_Your goal:_
Leave out every picture, and return exactly the lines from the line containing "The width and" through the end of the records below, both inclusive.

Stored records:
>>>>
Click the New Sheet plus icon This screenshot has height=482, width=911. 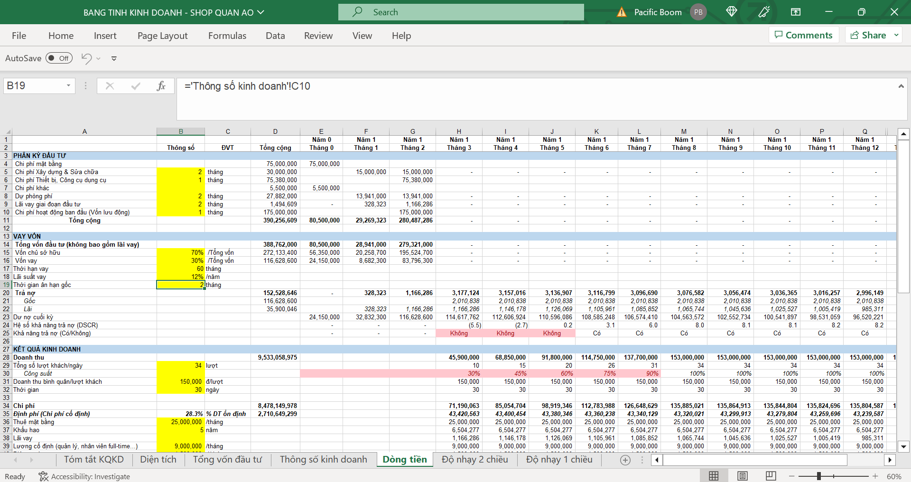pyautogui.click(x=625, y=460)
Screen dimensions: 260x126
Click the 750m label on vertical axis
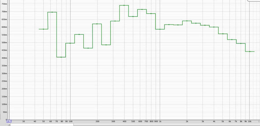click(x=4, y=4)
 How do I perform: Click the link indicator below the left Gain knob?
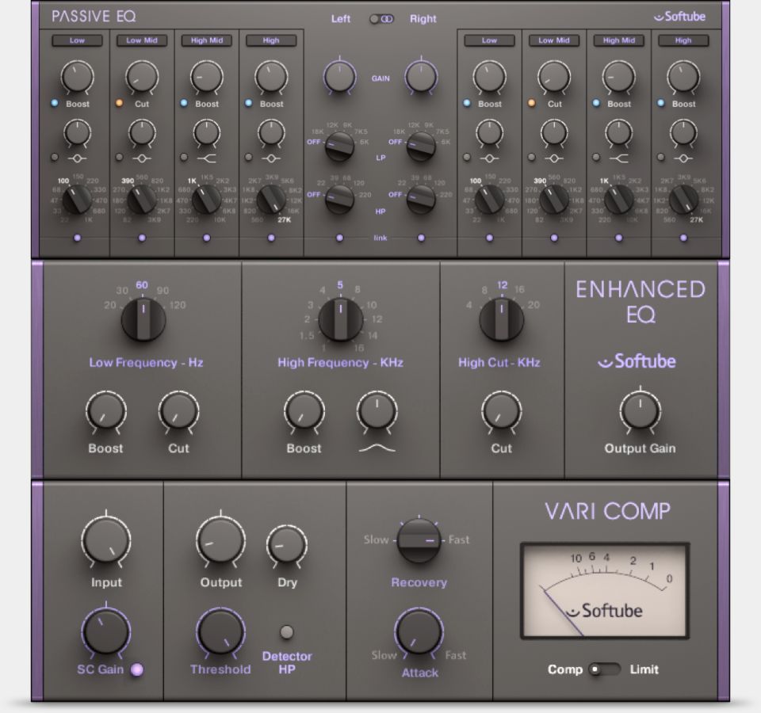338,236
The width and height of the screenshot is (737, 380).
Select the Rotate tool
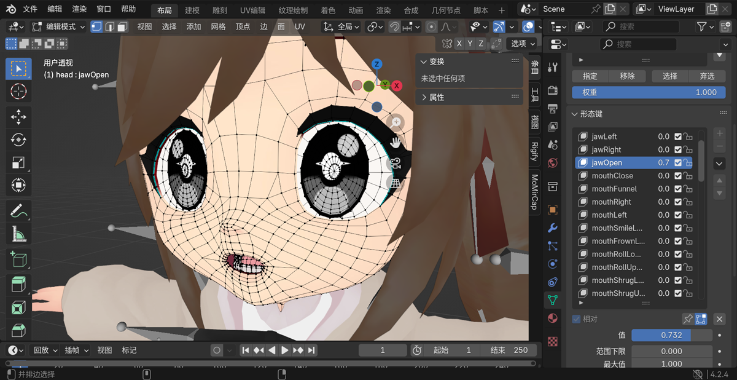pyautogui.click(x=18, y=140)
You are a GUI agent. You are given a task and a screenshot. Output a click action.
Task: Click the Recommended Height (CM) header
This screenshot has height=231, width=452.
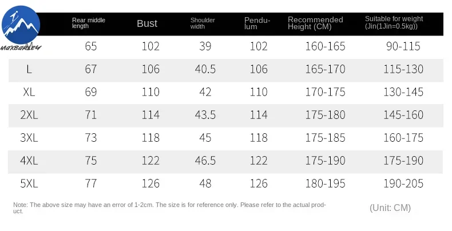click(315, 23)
<<<<
_Solved problem:_
The width and height of the screenshot is (737, 380).
Select the Rotate tool
pyautogui.click(x=18, y=140)
You are a GUI agent. You are given a task and a screenshot. Output a click action.
Task: Click the Recommended Height (CM) header
This screenshot has height=231, width=452.
click(315, 23)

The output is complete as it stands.